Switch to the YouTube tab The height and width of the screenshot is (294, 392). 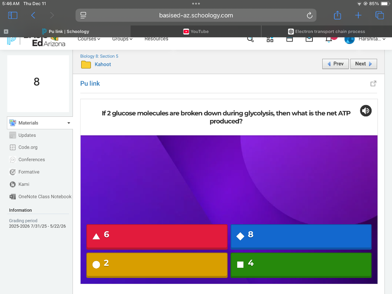[195, 31]
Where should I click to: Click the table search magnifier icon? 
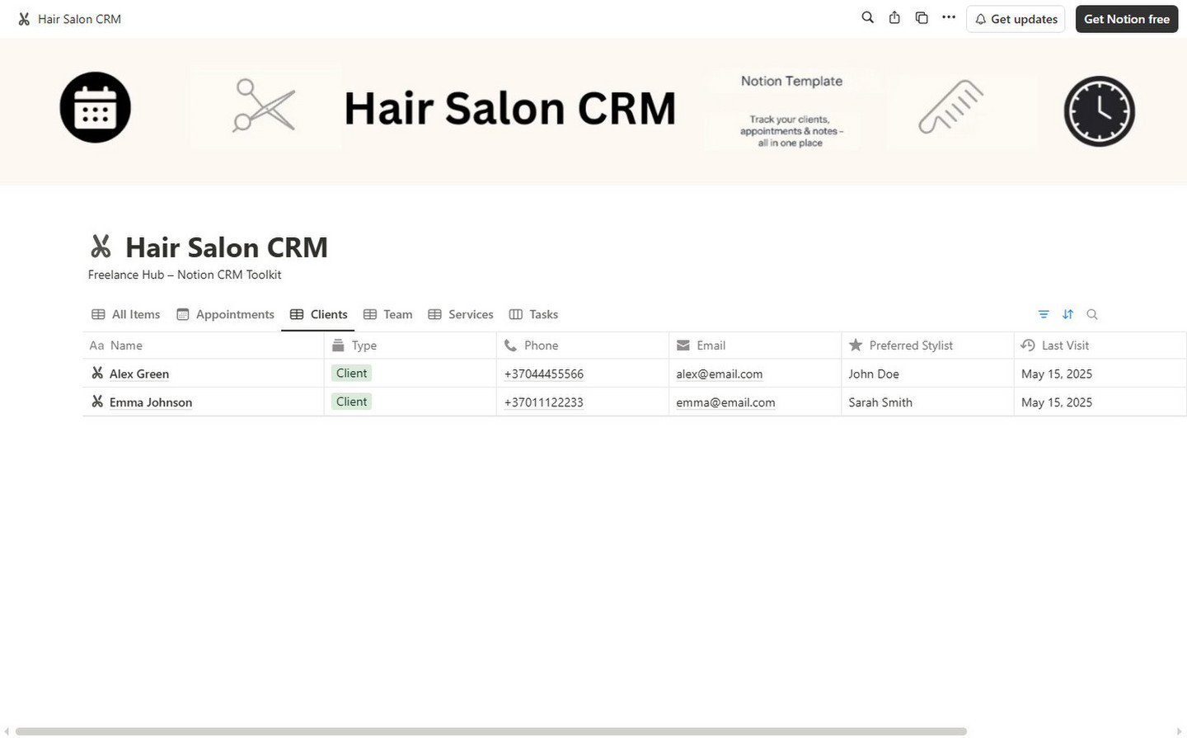[x=1092, y=314]
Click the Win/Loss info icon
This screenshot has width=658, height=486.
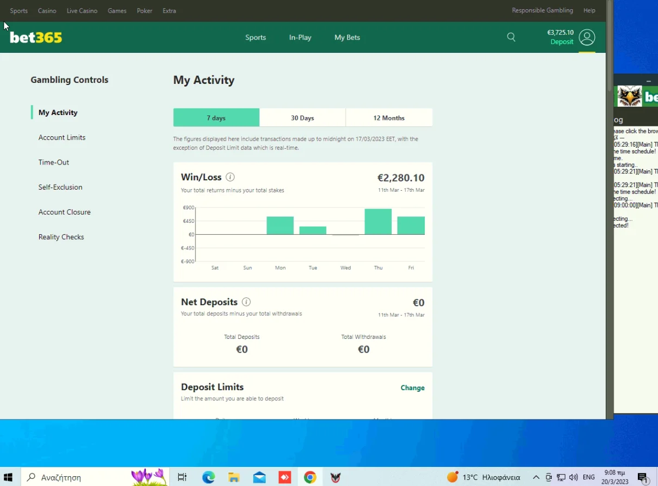230,177
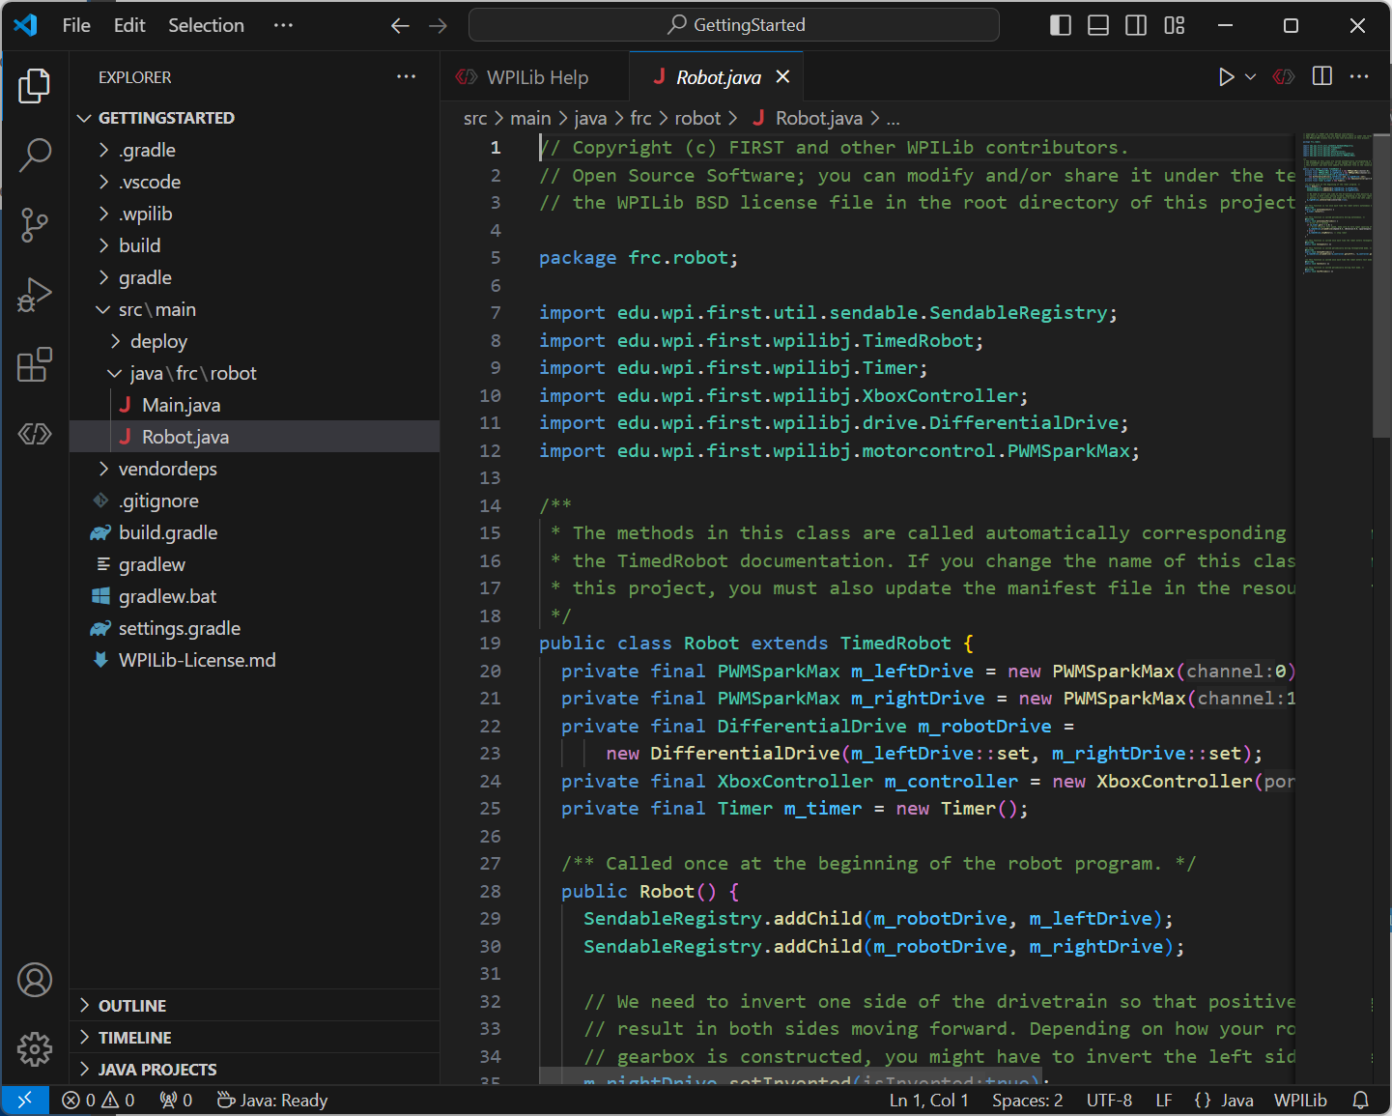The width and height of the screenshot is (1392, 1116).
Task: Toggle the bottom panel visibility
Action: tap(1097, 25)
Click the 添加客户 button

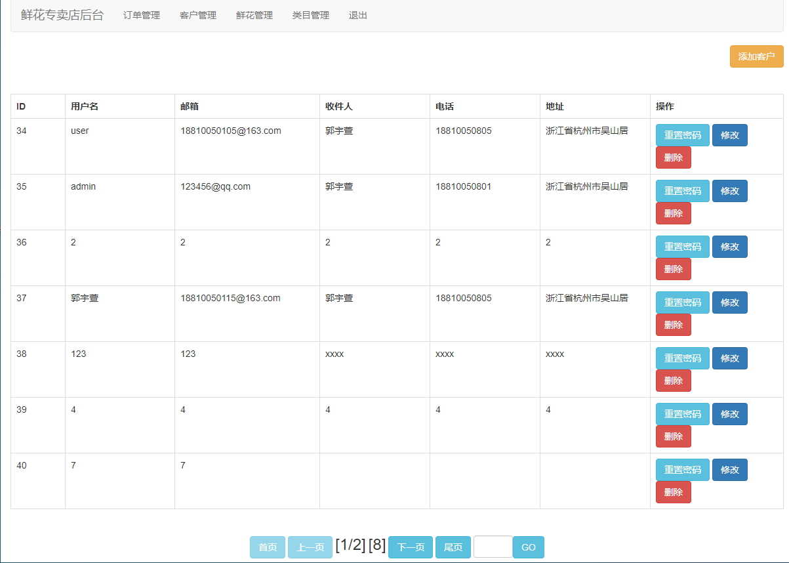(756, 56)
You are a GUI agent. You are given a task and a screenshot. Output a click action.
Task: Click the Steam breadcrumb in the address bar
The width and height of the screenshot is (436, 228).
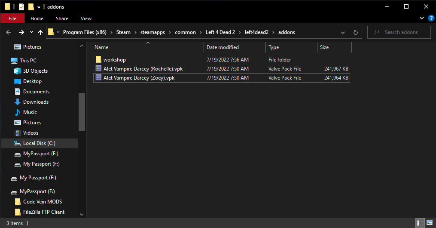coord(123,32)
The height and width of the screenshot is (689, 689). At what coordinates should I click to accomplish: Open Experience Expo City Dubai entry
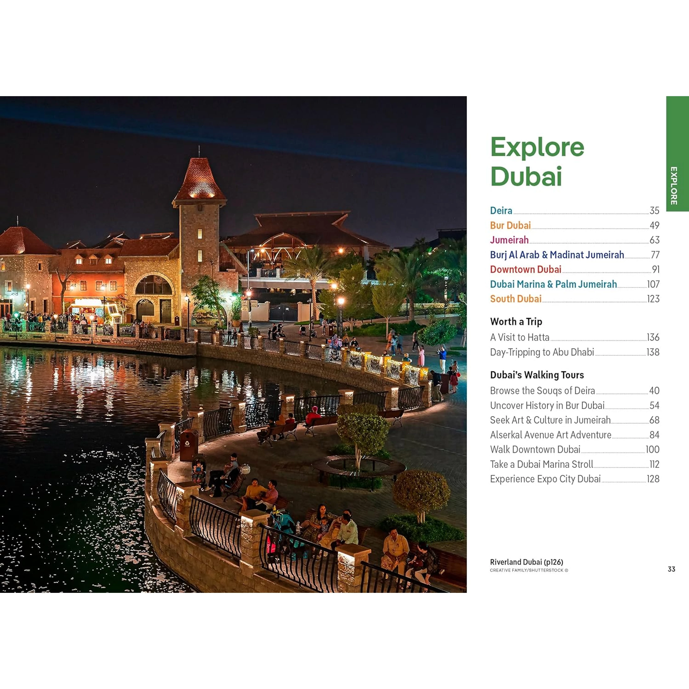point(545,479)
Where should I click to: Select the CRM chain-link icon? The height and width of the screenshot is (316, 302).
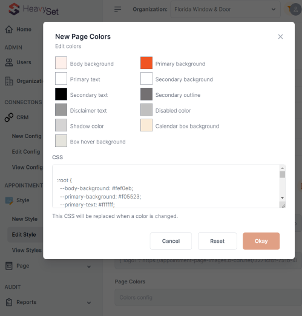pos(9,117)
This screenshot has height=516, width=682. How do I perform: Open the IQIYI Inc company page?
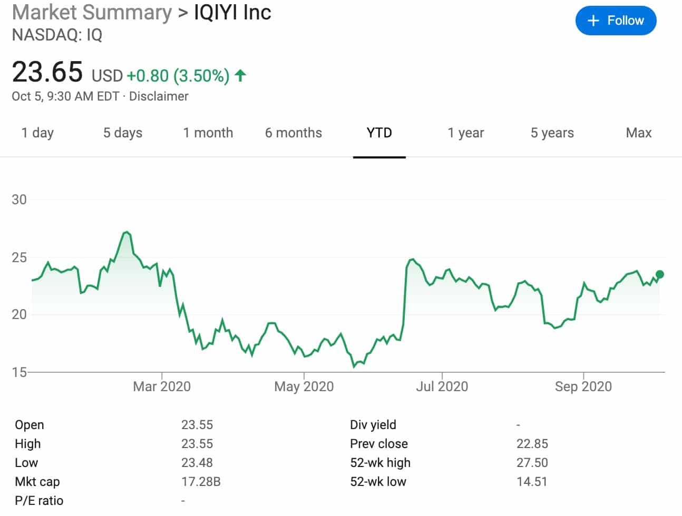click(x=232, y=12)
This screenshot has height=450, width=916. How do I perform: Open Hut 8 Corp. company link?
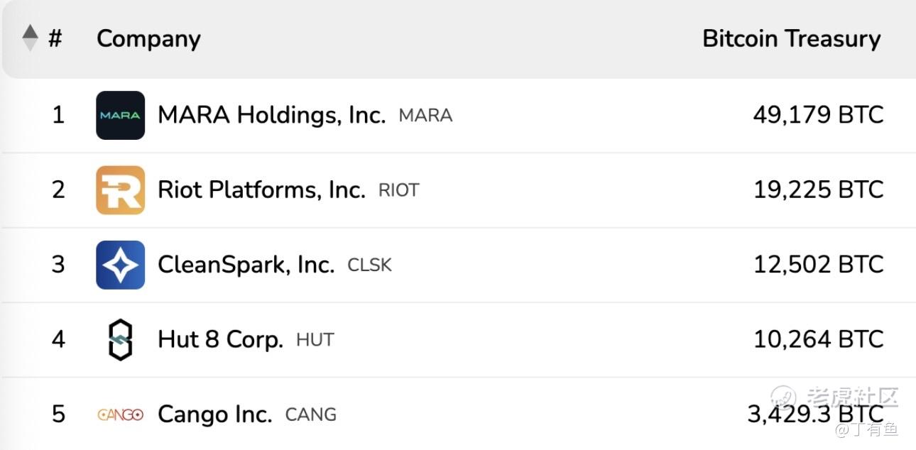point(220,339)
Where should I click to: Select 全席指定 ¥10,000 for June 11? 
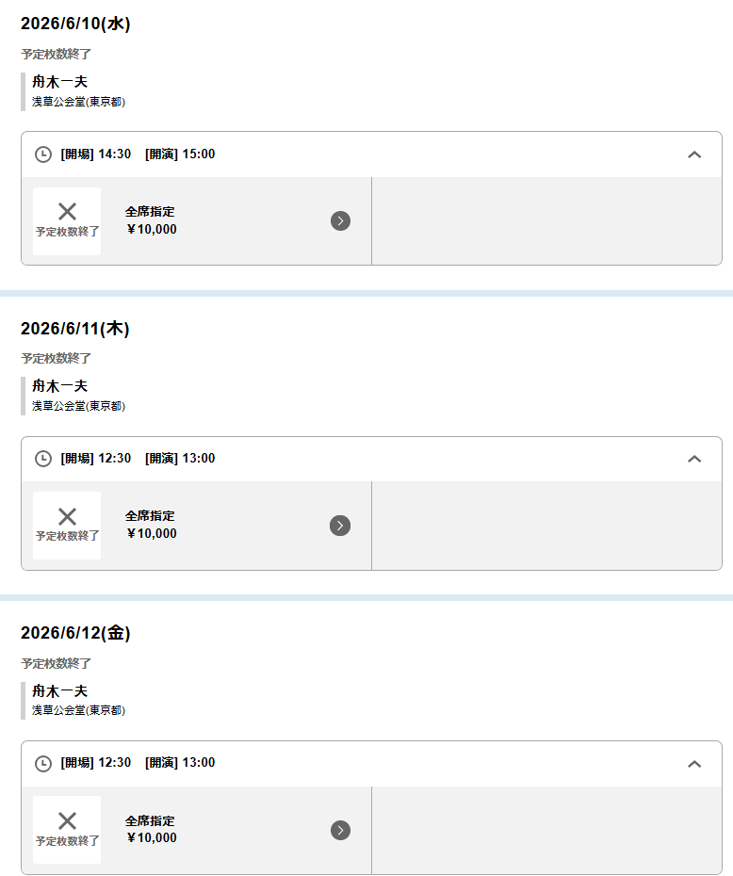click(151, 525)
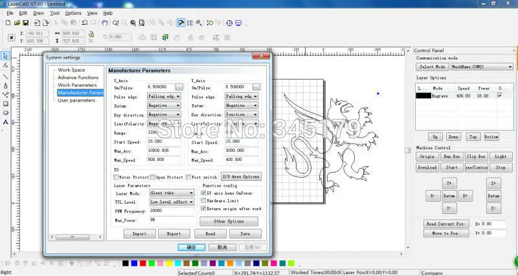Enable the Water Protect checkbox
Image resolution: width=518 pixels, height=276 pixels.
pyautogui.click(x=116, y=177)
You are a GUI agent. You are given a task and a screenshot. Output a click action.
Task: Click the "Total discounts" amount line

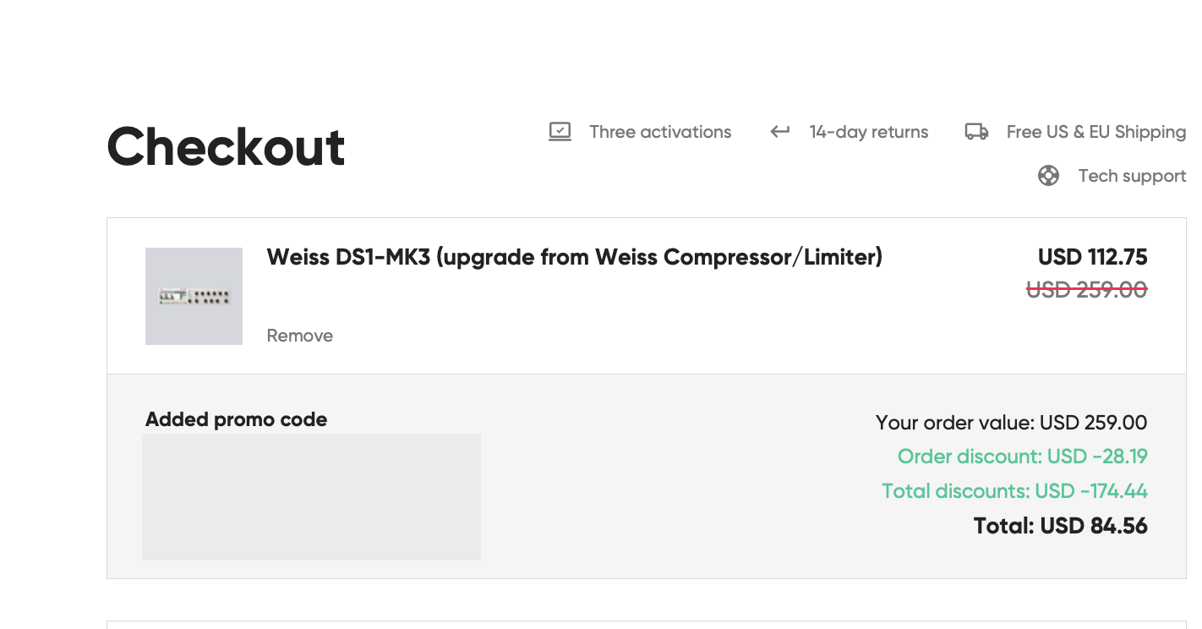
________________________________________
WHAT YOU WILL DO:
Report every line of the records above that contains the word "should", copying each line in full.

RESPONSE:
Where should I click to: Click the table search magnifier icon? 
The height and width of the screenshot is (689, 689). At what coordinates should I click to accomplish: Open Experience Expo City Dubai entry
Where should I click to: Select the CRM chain-link icon? The height and width of the screenshot is (316, 302).
Where should I click to: Select 全席指定 ¥10,000 for June 11? 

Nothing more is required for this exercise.